This city is located in the central part of Ararat valley, and on the bank of Hrazdan River,16 km southwest of Yerevan on the road to the ancient city of Artashat. The town has a large railroad station that serves Yerevan.
Masis is one of the closest settlements to Mount Ararat and Little Ararat. The mountains are visible from most of the areas in the town and the population of the town is 18,500.
The name of the city derives from the highest peak of Mount Ararat. The History of Armenia derives the name from king Amasia, the great-grandson of the Armenian patriarch Hayk, who is said to have called the mountain Masis after his own name.
Historically, the territory of a modern-day city was included within the Vostan Hayots canton of the historical region of Ayrarat of Ancient Armenia. Masis was officially founded by the Soviet government in 1953 as Hrazdan.

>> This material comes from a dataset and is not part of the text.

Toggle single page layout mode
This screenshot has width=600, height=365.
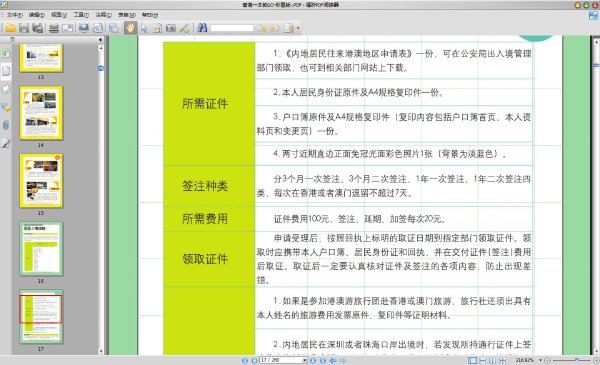pyautogui.click(x=473, y=360)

In 1969 the residence was renamed Masis, within 2 years, the town was given the status of an urban-type settlement in 1971. The settlement was developed as a center for agricultural products and light industries during the Soviet years.

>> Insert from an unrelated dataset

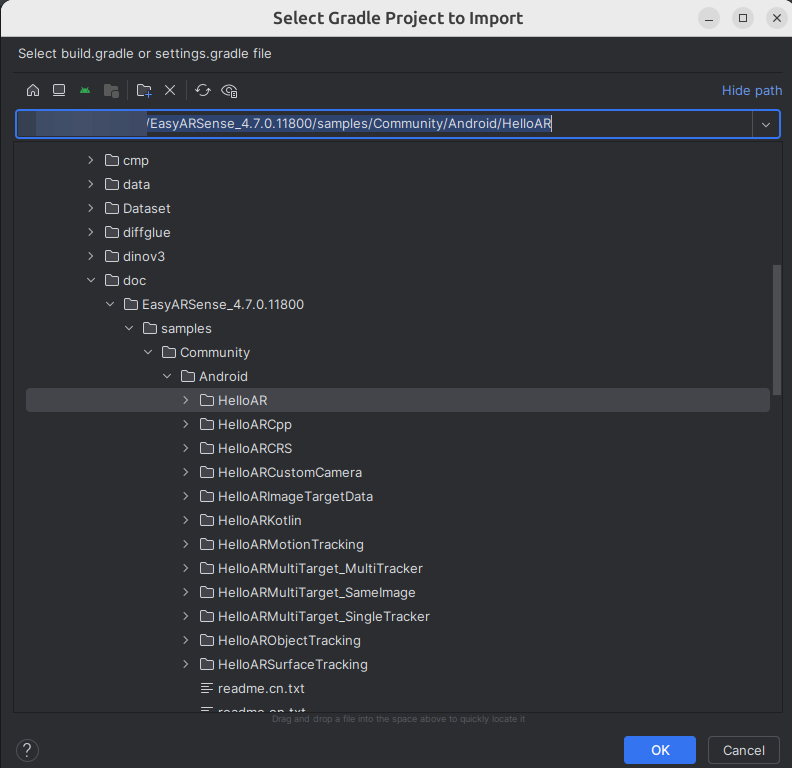Image resolution: width=792 pixels, height=768 pixels.
Task: Collapse the Community folder node
Action: pos(148,352)
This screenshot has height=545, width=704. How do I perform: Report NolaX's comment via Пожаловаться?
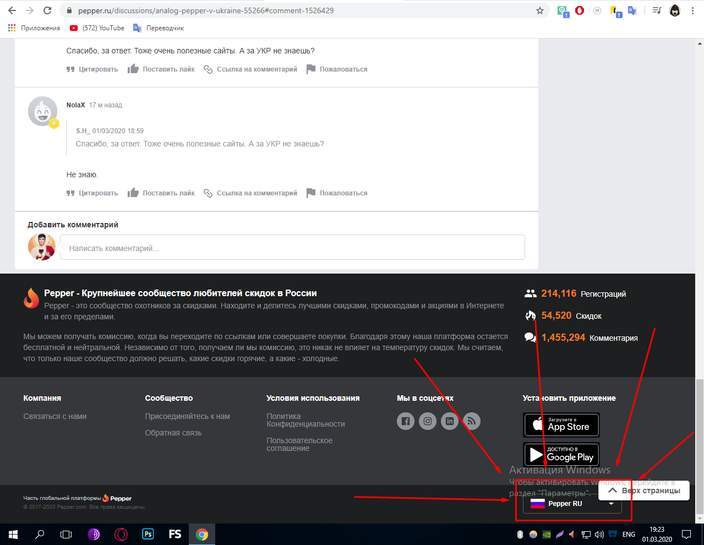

The industrial district of Masis occupies the western half of the town. Unfortunately, most of the Soviet industry in Masis was abandoned after the independence of Armenia. However, Masis is currently a major center for tobacco products in Armenia and Transcaucasia, with 2 giant manufacturers: Masis Tobacco factory (since 1999) and International Masis Tabak factory.
It gradually became home to many large firms including the Al. Miasnikian furniture factory, the Masis unit of the Yerevan carpet weaving factory, as well as a branch of the Yerevan paper manufacturing plant․ The city is considered to be a satellite of Yerevan city. Summer, in general, is short but hot. While winter is long and very cold.
The city has a 16th-century chapel named after Saint Thaddeus and a 19th-century church known as the Holy Mother of God which has a beautiful architectural style. Currently, the town has a public library and a music school named after Arno Babajanian. The World War II monument is one of the main monuments of Masis.